Dr Jennifer Brown Speaks on Use of BTK, BCL-2 Inhibitors in CLL Treatment


Jennifer Brown, MD, PhD, Dana-Farber Cancer Institute, shared her thoughts on the current research regarding Bruton tyrosine kinase (BTK) and B-cell lymphoma 2 (BCL-2) inhibitors in chronic lymphocytic leukemia (CLL) and what providers should keep in mind before prescribing them.

Jennifer Brown, MD, PhD, director of the Chronic Lymphocytic Leukemia Center and an institute physician at Dana-Farber Cancer Institute, gave insight into provider considerations for prescribing Bruton tyrosine kinase (BTK) and B-cell lymphoma 2 (BCL-2) inhibitors to patients with chronic lymphocytic leukemia (CLL) at the annual meeting of the European Hematology Association in Frankfurt, Germany.


In CLL, we are seeing the use of second-generation BTK inhibitors, use of BTK inhibition alongside BCL-2 inhibitors, and studies of third-generation BTK inhibitors. What are the key considerations for clinicians in selecting a therapeutic approach?

Right now, in the frontline setting in the United States, it's really primarily continuous BTK inhibition with a second-generation inhibitor, essentially acalabrutinib or zanubrutinib, vs time-limited therapy with venetoclax/obinutuzumab. We don't have approval yet for BTK or BCL-2 [inhibitors], and the data really showed pretty similar progression-free survival for BTK/BCL-2 as for venetoclax/obinutuzumab. So I think, at present, it's really quite reasonable to stick with venetoclax/obinutuzumab as a time-limited regimen.

For patients with p53 aberration, we do favor [a] continuous BTK inhibitor. And for patients with mutated favorable risk IGHV [immunogloblulin heavy chain], I certainly favor time-limited therapy because they have a good likelihood of achieving undetectable MRD [minimal residual disease] and then a very prolonged remission off therapy.

For all the patients in between, it's something of a long discussion—taking into account their particular risk factors, their goals, and desires.
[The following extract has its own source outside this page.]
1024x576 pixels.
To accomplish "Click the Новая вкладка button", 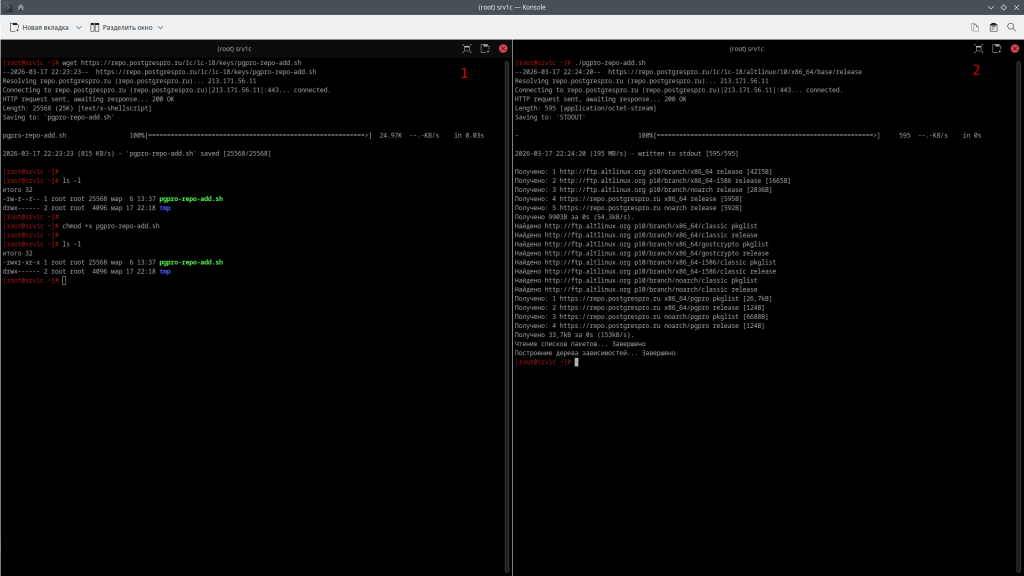I will pyautogui.click(x=39, y=27).
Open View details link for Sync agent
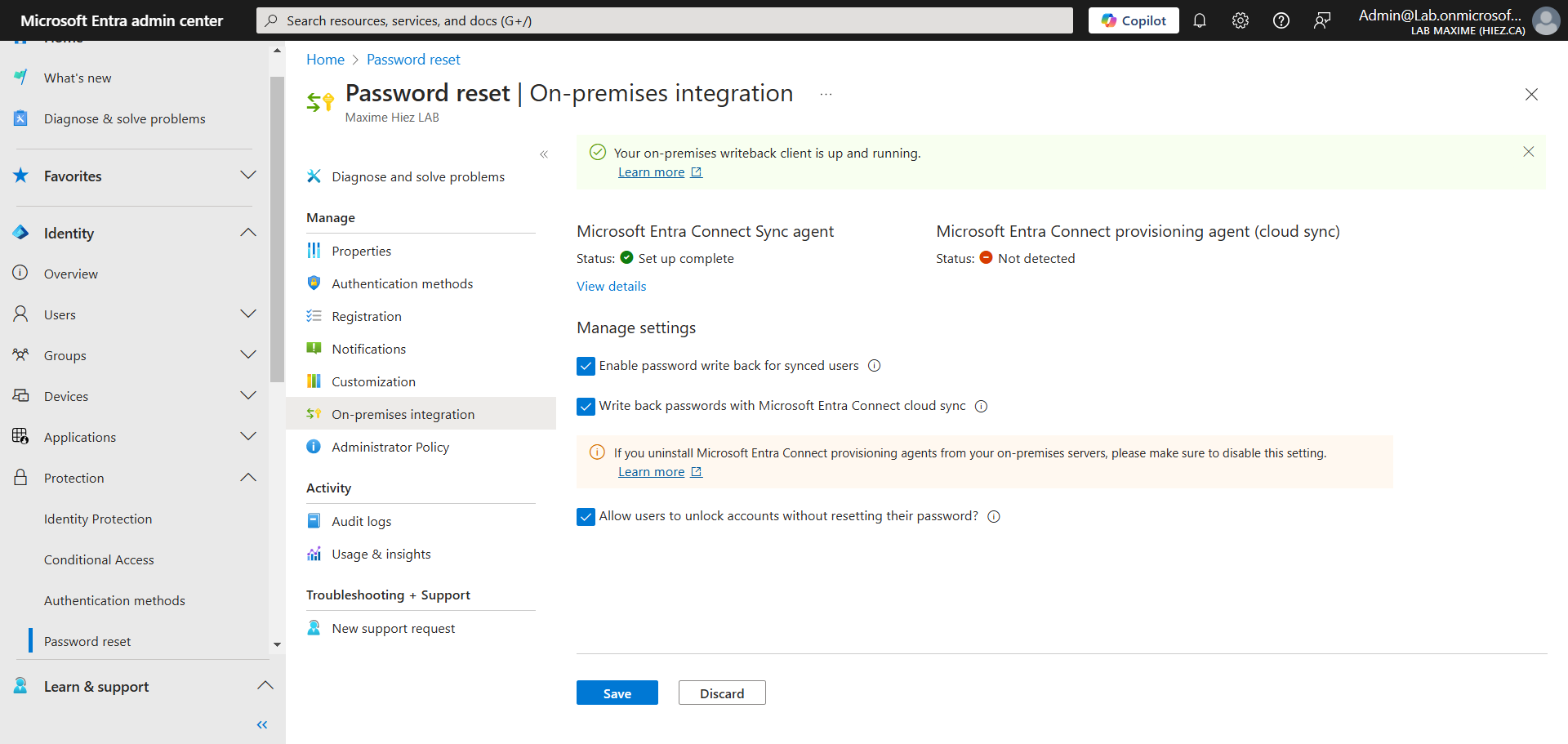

For example, often young patients are happy to come in a lot, do the extra work of a time-limited regimen where sometimes the older patients, they don't want to do that, they just want to go on a BTK inhibitor and more or less be done with their monitoring. And so all of these factors come into play. It's a lengthy discussion with the patient, really.